No Brasil, todo partido registrado tem direito a uma fatia de 5% do fundo partidário, que é repartida igualmente. Os outros 95% são distribuídos a quem tem vaga na Câmara, seguindo a proporção de votos que cada agremiação recebeu na última eleição geral.
“Os partidos que recebem doações têm ligação mais forte com a sociedade. Quanto mais você depende do Estado, mais longe você está de representar as pessoas e de prestar contas”, diz Bolognesi.
O cientista político prevê que a aplicação da nova legislação eleitoral –com a cláusula de barreira e o fundo especial de campanha– poderá incentivar que partidos apostem cada vez mais em recursos públicos para se manter.

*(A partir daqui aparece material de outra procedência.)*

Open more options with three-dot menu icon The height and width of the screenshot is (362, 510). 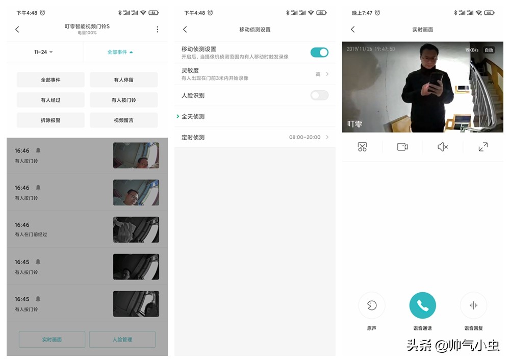pos(158,29)
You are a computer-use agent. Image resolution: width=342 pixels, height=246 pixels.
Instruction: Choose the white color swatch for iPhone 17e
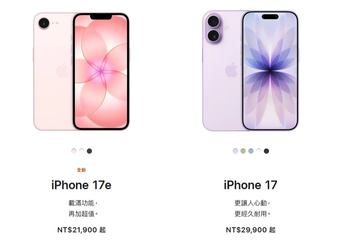click(x=82, y=151)
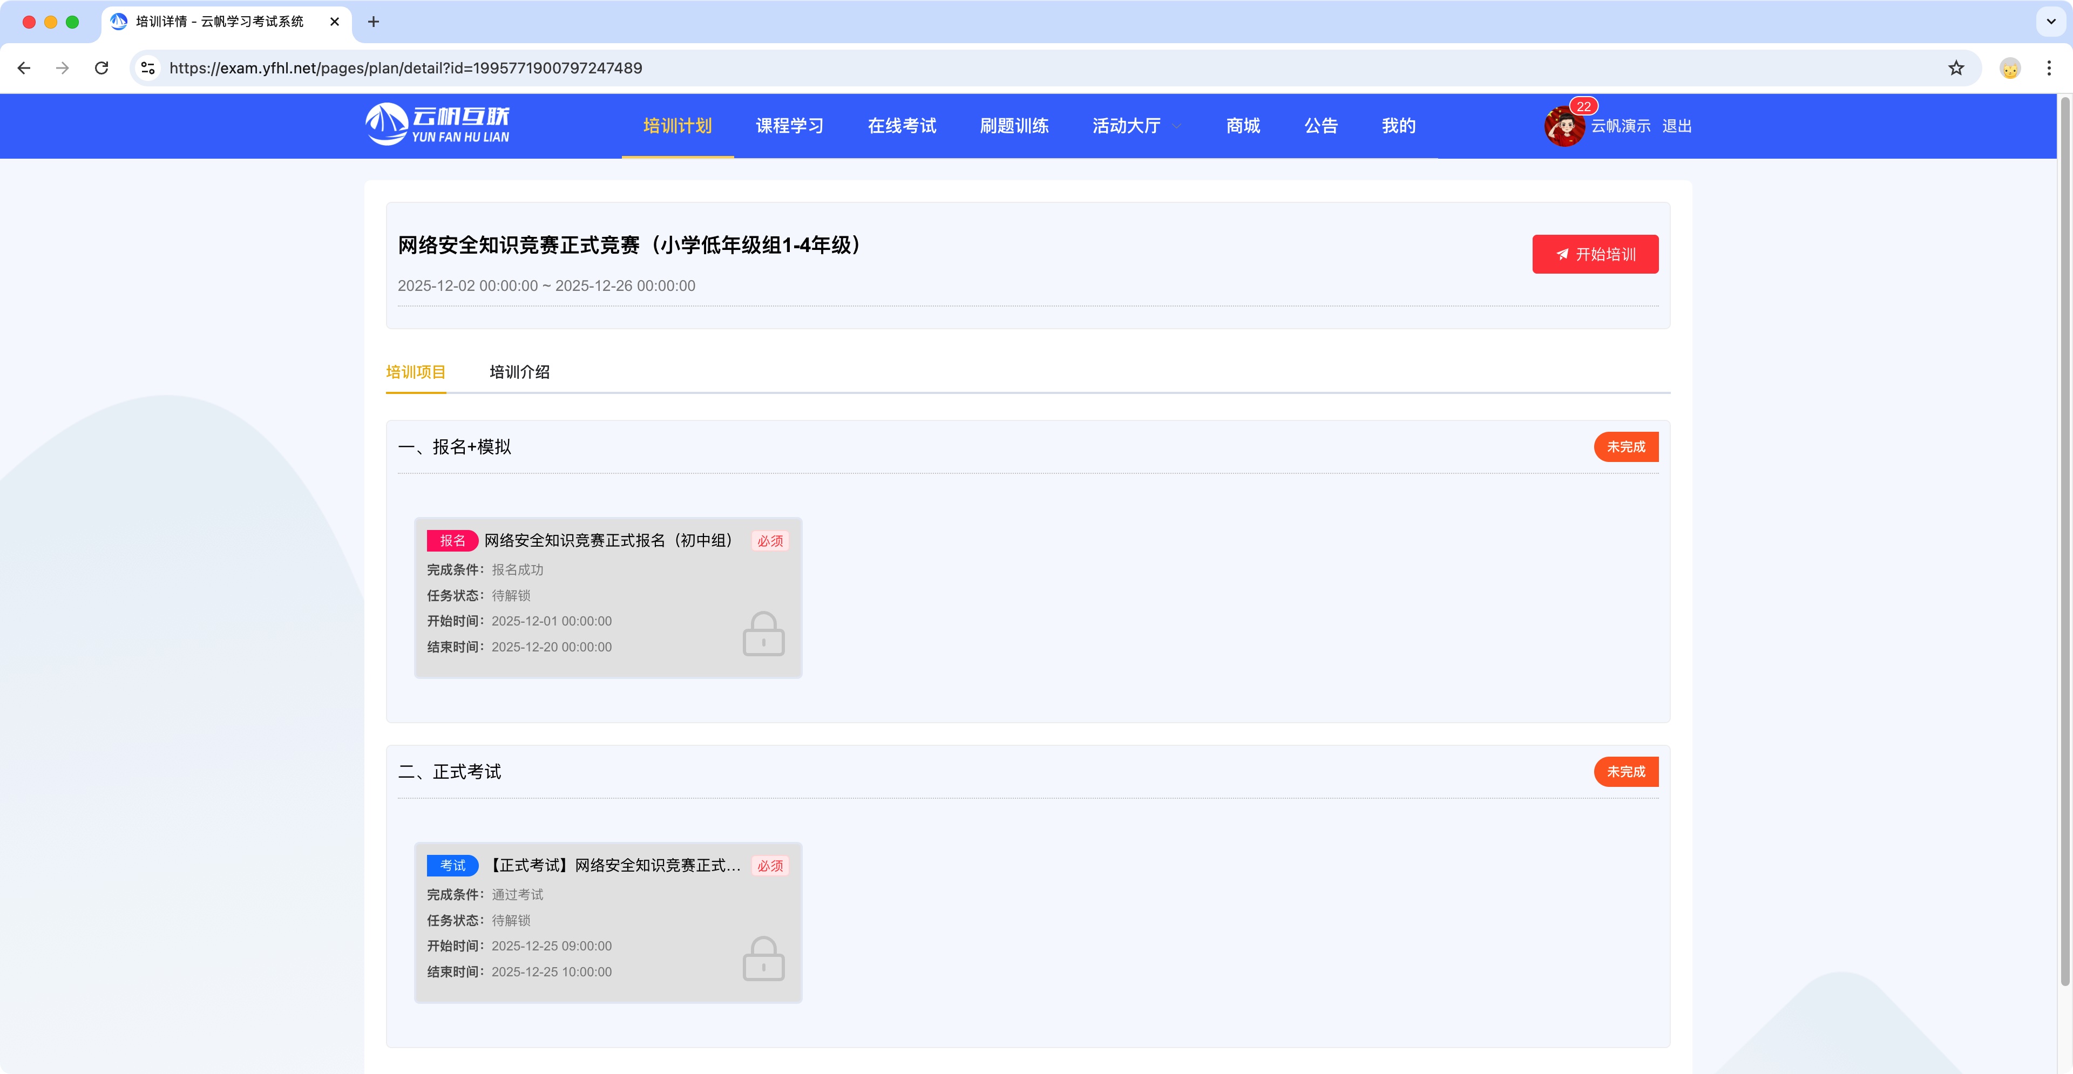
Task: Click the 云帆互联 site logo
Action: [x=438, y=125]
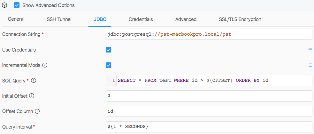Disable the Incremental Mode checkbox
This screenshot has width=314, height=134.
[108, 65]
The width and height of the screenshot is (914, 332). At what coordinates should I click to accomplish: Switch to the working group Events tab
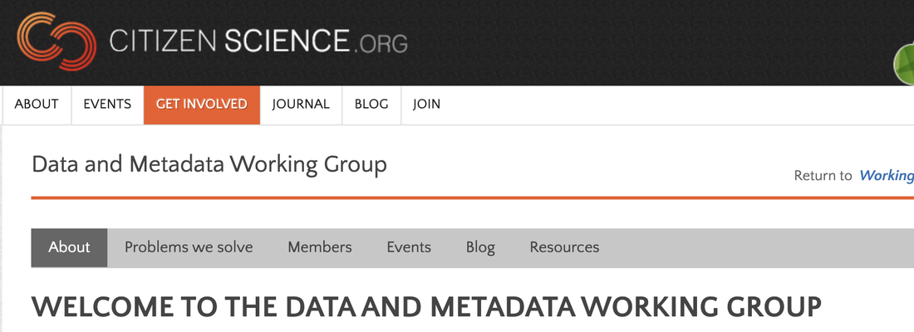[409, 247]
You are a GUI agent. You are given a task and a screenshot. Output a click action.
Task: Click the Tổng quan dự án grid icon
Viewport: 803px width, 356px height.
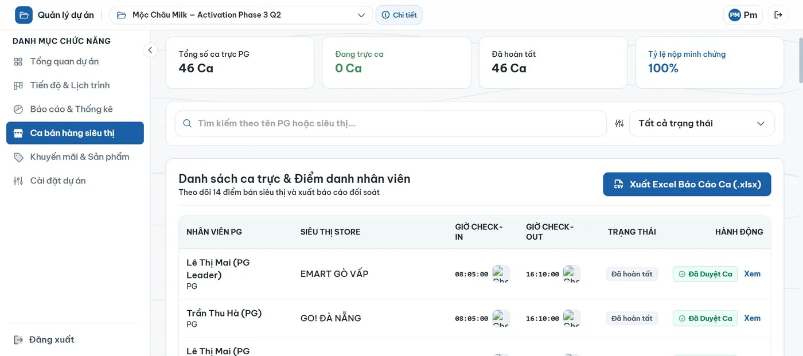click(18, 61)
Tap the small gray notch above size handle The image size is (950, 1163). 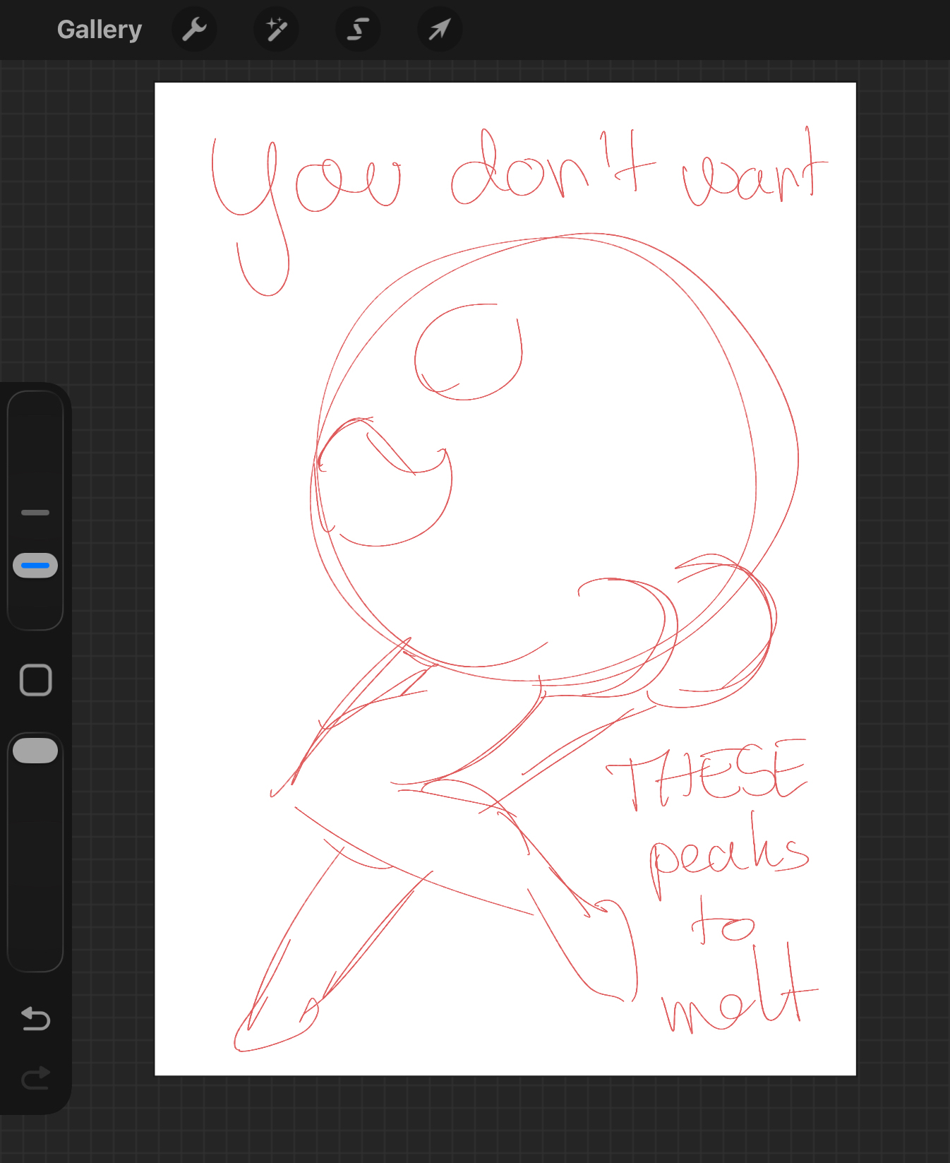click(35, 513)
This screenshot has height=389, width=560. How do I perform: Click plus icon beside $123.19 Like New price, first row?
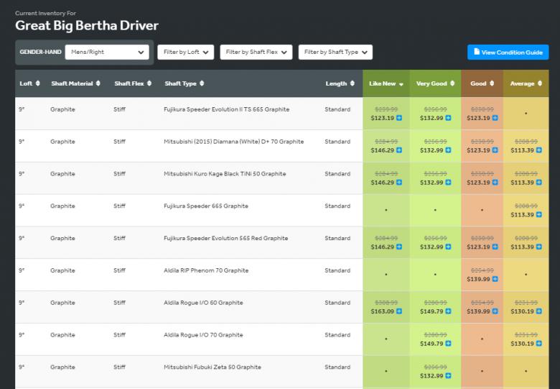pyautogui.click(x=399, y=118)
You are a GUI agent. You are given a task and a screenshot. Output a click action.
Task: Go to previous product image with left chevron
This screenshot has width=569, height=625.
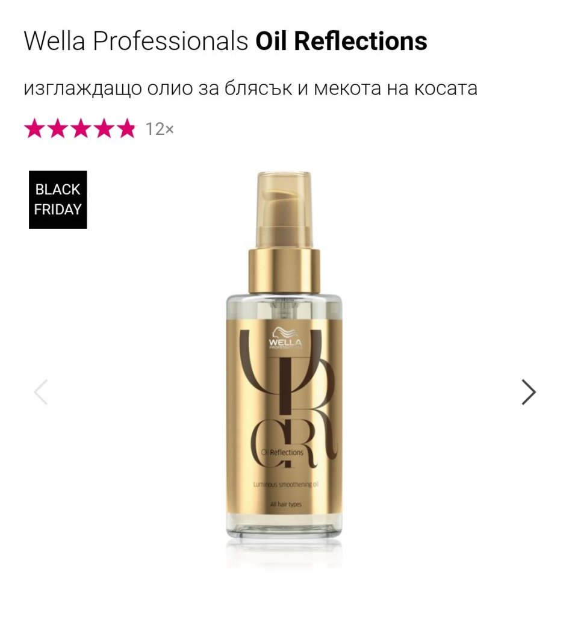coord(41,392)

“Ocupar cargos nos estados vai ser cada vez mais importante. E cada vez mais, os partidos vão se afastar da sociedade”, ele argumenta.
Com 61 deputados federais, o PT é o partido que recebe o maior quinhão do fundo partidário (13%). Foram R$ 88,4 milhões disponibilizados em 2017 pelo TSE, segundo a corte.
Emídio de Souza, tesoureiro do PT, afirma que o partido tem a cultura de incentivar a contribuição de seus filiados, sobretudo dos que têm cargos eletivos, como forma de educação política.
Neste ano, ele prevê que o percentual de doações deve crescer, considerando as campanhas de financiamento para ações em prol de Lula
As próprias agremiações forneceram os detalhes sobre seus caixas para o TSE e ainda podem retificar as informações até 29 de julho. A corte tinha prometido os dados para 1º de junho, mas atrasou por problemas técnicos.
A divulgação dessas informações enfrentou resistência de políticos e é consequência da pressão feita por organizações da sociedade civil, como a Transparência Partidária.
“Abre a caixa preta dos partidos -porque era mesmo uma caixa preta”, diz Marcelo Issa, coordenador do Transparência Partidária.
Até a criação dessa nova ferramenta, as prestações de contas eram entregues ao TSE em papel. Os documentos eram disponibilizados ao público em cópias digitalizadas desses processos, o que tornava impossível uma análise dessas informações. O próprio tribunal eleitoral costumava levar cinco anos para julgar as declarações apresentadas.
“Com essa base de dados publicada desse jeito, a gente passa a ter condições de criar ferramentas que mostrem indícios de irregularidades”, afirma Issa.